Add a new column with a constant value. Args: df: Input DataFrame label: Name of the new column to add value: Value to fill in the new column (can be any scalar or object) Returns: DataFrame with the new column added.

Source code in src/choregraph/library.py
def add_label(df: pd.DataFrame, label: str, value: Any) -> pd.DataFrame:
    """ Add a new column with a constant value. Args: df: Input DataFrame label: Name of the new column to add value: Value to fill in the new column (can be any scalar or object) Returns: DataFrame with the new column added. """ 
    if label in df.columns: raise ValueError(f"Column '{label}' already exists in DataFrame.") 
    df = df.copy() 
    df[label] = value 
    return df

select_columns

select_columns(df, columns)

Extract/select only the specified columns from the DataFrame.

PARAMETER DESCRIPTION
df

Input DataFrame

TYPE: DataFrame

columns

Column name(s) to keep. Can be a single string or a list.

TYPE: Union[list, str]

RETURNS DESCRIPTION
DataFrame

DataFrame with only the specified columns.

Source code in src/choregraph/library.py
def select_columns(df: pd.DataFrame, columns: Union[list, str]) -> pd.DataFrame:
    """
    Extract/select only the specified columns from the DataFrame.

    Args:
        df: Input DataFrame
        columns: Column name(s) to keep. Can be a single string or a list.

    Returns:
        DataFrame with only the specified columns.
    """
    if isinstance(columns, str):
        columns = [columns]

    missing = [c for c in columns if c not in df.columns]
    if missing:
        raise ValueError(f"Columns not found: {missing}. Available: {list(df.columns)}")

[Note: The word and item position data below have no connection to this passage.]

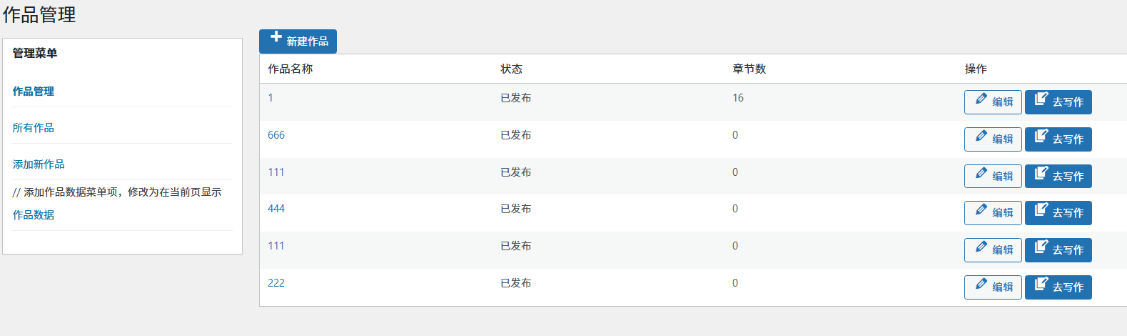
Task: Click pencil edit icon in first row
Action: click(x=981, y=99)
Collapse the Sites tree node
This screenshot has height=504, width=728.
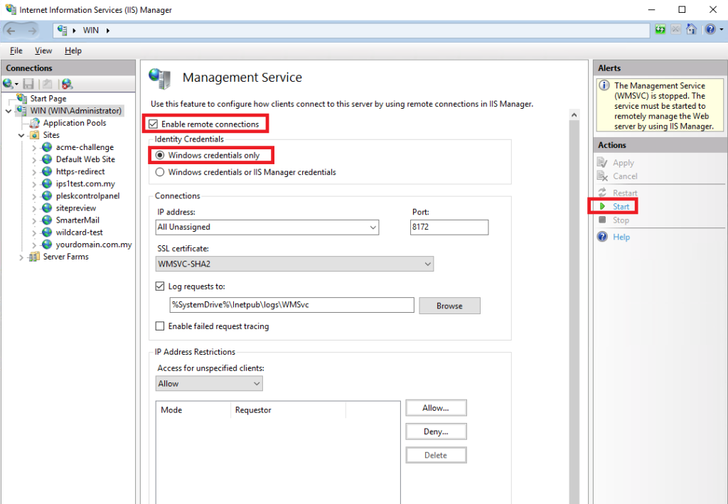pyautogui.click(x=21, y=134)
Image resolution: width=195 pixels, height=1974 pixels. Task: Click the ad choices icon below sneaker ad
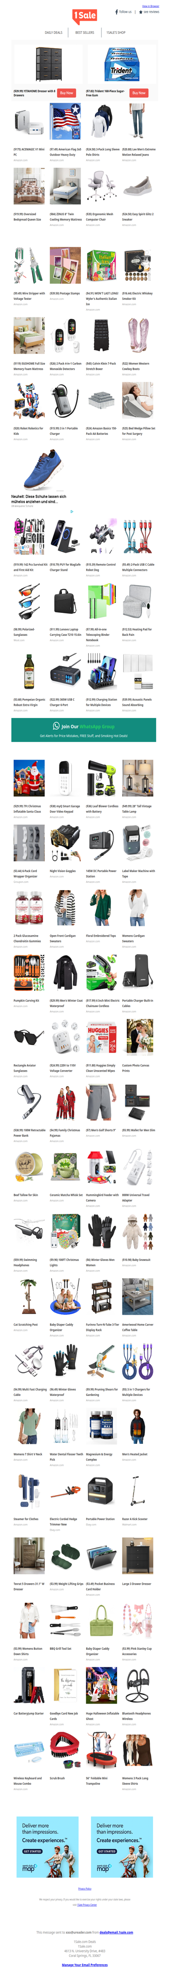[x=72, y=512]
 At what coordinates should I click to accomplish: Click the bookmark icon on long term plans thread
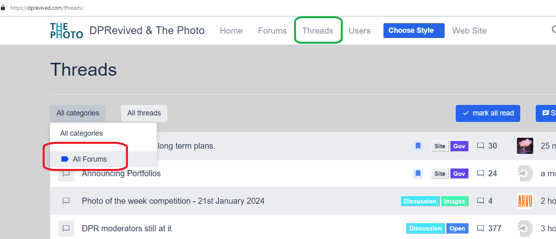tap(418, 146)
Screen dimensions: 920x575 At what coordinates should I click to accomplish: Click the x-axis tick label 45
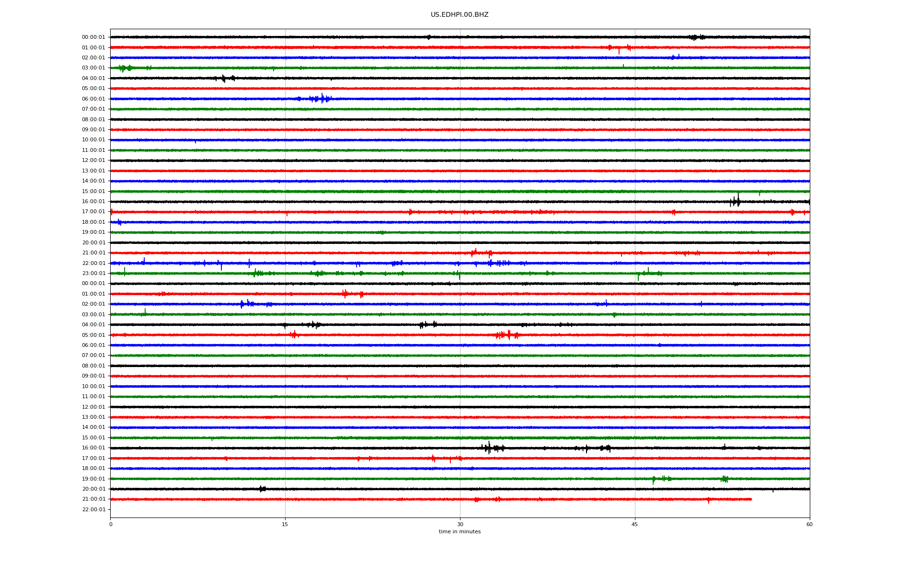click(x=634, y=524)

    return df[columns].copy()

drop_columns

drop_columns(df, columns)

Remove the specified columns from the DataFrame.

PARAMETER DESCRIPTION
df

Input DataFrame

TYPE: DataFrame

columns

Column name(s) to drop. Can be a single string or a list.

TYPE: Union[list, str]

RETURNS DESCRIPTION
DataFrame

DataFrame without the specified columns.

Source code in src/choregraph/library.py
def drop_columns(df: pd.DataFrame, columns: Union[list, str]) -> pd.DataFrame:
    """
    Remove the specified columns from the DataFrame.

    Args:
        df: Input DataFrame
        columns: Column name(s) to drop. Can be a single string or a list.

    Returns:
        DataFrame without the specified columns.
    """
    if isinstance(columns, str):
        columns = [columns]

    missing = [c for c in columns if c not in df.columns]
    if missing:
        raise ValueError(f"Columns not found: {missing}. Available: {list(df.columns)}")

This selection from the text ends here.